Saved data entries:
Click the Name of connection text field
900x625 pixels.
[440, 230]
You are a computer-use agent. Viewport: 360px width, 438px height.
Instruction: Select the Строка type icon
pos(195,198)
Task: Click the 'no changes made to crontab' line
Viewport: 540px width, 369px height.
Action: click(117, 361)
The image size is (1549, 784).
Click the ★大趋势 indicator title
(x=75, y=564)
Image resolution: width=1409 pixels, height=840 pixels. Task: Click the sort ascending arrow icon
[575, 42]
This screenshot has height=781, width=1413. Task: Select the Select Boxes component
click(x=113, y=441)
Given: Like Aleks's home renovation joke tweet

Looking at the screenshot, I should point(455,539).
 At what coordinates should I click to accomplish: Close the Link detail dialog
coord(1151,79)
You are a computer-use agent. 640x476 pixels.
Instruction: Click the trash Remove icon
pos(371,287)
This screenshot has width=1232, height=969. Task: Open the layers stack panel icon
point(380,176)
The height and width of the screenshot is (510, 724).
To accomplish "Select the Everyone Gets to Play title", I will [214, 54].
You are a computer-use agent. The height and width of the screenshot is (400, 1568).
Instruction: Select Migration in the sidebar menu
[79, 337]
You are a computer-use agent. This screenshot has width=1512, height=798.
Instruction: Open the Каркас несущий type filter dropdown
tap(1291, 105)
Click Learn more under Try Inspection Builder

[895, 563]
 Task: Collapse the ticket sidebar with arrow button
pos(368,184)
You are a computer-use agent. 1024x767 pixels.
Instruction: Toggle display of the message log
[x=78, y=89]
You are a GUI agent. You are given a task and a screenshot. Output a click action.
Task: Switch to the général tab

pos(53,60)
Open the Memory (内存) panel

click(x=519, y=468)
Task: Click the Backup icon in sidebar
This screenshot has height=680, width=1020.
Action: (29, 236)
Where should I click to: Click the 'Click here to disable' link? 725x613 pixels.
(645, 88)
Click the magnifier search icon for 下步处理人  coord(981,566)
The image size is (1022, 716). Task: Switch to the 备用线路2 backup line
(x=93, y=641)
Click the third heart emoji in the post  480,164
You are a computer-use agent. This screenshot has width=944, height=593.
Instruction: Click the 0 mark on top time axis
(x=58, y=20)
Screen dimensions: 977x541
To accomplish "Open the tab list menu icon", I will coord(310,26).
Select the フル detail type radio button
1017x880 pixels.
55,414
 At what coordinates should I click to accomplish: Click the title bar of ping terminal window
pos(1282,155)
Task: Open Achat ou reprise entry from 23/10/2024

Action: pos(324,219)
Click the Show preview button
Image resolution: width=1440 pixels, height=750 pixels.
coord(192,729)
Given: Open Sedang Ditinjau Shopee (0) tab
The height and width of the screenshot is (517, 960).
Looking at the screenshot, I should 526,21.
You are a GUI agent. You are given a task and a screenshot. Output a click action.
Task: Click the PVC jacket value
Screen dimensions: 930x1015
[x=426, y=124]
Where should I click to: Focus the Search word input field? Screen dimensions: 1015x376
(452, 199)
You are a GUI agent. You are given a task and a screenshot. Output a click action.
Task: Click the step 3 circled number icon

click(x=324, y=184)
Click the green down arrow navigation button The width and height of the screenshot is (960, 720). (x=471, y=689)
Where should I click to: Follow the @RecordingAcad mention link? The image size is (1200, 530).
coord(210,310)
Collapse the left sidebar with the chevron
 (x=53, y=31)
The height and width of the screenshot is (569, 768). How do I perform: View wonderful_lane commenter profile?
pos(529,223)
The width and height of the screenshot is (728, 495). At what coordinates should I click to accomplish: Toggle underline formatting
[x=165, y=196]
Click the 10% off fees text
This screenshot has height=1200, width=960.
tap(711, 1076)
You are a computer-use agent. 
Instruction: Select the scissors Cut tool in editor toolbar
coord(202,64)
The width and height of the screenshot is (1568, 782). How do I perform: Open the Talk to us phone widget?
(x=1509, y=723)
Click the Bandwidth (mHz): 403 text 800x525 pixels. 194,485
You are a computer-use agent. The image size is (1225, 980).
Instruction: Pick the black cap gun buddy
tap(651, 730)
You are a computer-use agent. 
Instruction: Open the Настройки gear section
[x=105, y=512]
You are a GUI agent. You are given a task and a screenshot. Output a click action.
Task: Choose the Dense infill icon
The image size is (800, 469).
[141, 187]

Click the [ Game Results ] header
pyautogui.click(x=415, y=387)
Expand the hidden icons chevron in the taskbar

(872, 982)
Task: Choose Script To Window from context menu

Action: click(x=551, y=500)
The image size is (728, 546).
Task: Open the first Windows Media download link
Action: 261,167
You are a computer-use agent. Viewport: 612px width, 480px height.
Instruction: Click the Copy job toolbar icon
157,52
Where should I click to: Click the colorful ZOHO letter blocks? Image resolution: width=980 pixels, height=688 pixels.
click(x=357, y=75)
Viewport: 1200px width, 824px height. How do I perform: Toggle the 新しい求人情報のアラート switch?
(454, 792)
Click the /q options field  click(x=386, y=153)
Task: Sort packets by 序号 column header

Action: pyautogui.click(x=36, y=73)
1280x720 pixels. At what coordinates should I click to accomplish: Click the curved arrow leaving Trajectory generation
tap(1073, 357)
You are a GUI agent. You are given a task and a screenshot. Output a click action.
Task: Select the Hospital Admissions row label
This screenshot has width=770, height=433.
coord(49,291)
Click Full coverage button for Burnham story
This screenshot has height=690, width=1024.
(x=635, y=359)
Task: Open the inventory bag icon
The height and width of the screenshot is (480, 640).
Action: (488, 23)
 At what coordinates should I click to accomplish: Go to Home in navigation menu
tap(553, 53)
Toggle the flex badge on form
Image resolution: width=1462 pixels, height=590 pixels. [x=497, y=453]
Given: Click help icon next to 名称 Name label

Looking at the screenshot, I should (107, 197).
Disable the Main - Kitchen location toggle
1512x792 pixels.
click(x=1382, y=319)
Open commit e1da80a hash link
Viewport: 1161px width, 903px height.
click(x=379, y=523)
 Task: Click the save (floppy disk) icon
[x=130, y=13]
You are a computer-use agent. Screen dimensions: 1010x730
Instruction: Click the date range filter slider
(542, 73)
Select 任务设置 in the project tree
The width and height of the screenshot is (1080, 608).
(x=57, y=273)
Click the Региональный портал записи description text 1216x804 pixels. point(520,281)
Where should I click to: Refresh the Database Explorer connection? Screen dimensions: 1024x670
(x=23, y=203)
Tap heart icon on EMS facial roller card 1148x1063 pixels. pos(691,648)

» **Requirement**:
Begin at the first line of the records above and quote every line verbatim through the one that contains "Task: Click the Backup icon in sidebar".

» **Solution for this task**:
Click the Name of connection text field
900x625 pixels.
[440, 230]
You are a computer-use agent. Viewport: 360px width, 438px height.
Instruction: Select the Строка type icon
pos(195,198)
Task: Click the 'no changes made to crontab' line
Viewport: 540px width, 369px height.
Action: click(117, 361)
The image size is (1549, 784).
Click the ★大趋势 indicator title
(x=75, y=564)
Image resolution: width=1409 pixels, height=840 pixels. Task: Click the sort ascending arrow icon
[575, 42]
This screenshot has height=781, width=1413. Task: Select the Select Boxes component
click(x=113, y=441)
Given: Like Aleks's home renovation joke tweet

Looking at the screenshot, I should point(455,539).
 At what coordinates should I click to accomplish: Close the Link detail dialog
coord(1151,79)
You are a computer-use agent. 640x476 pixels.
Instruction: Click the trash Remove icon
pos(371,287)
This screenshot has width=1232, height=969. Task: Open the layers stack panel icon
point(380,176)
The height and width of the screenshot is (510, 724).
To accomplish "Select the Everyone Gets to Play title", I will [214, 54].
You are a computer-use agent. The height and width of the screenshot is (400, 1568).
Instruction: Select Migration in the sidebar menu
[79, 337]
You are a computer-use agent. This screenshot has width=1512, height=798.
Instruction: Open the Каркас несущий type filter dropdown
tap(1291, 105)
Click Learn more under Try Inspection Builder

[895, 563]
 Task: Collapse the ticket sidebar with arrow button
pos(368,184)
You are a computer-use agent. 1024x767 pixels.
Instruction: Toggle display of the message log
[x=78, y=89]
You are a GUI agent. You are given a task and a screenshot. Output a click action.
Task: Switch to the général tab

pos(53,60)
Open the Memory (内存) panel

click(x=519, y=468)
Task: Click the Backup icon in sidebar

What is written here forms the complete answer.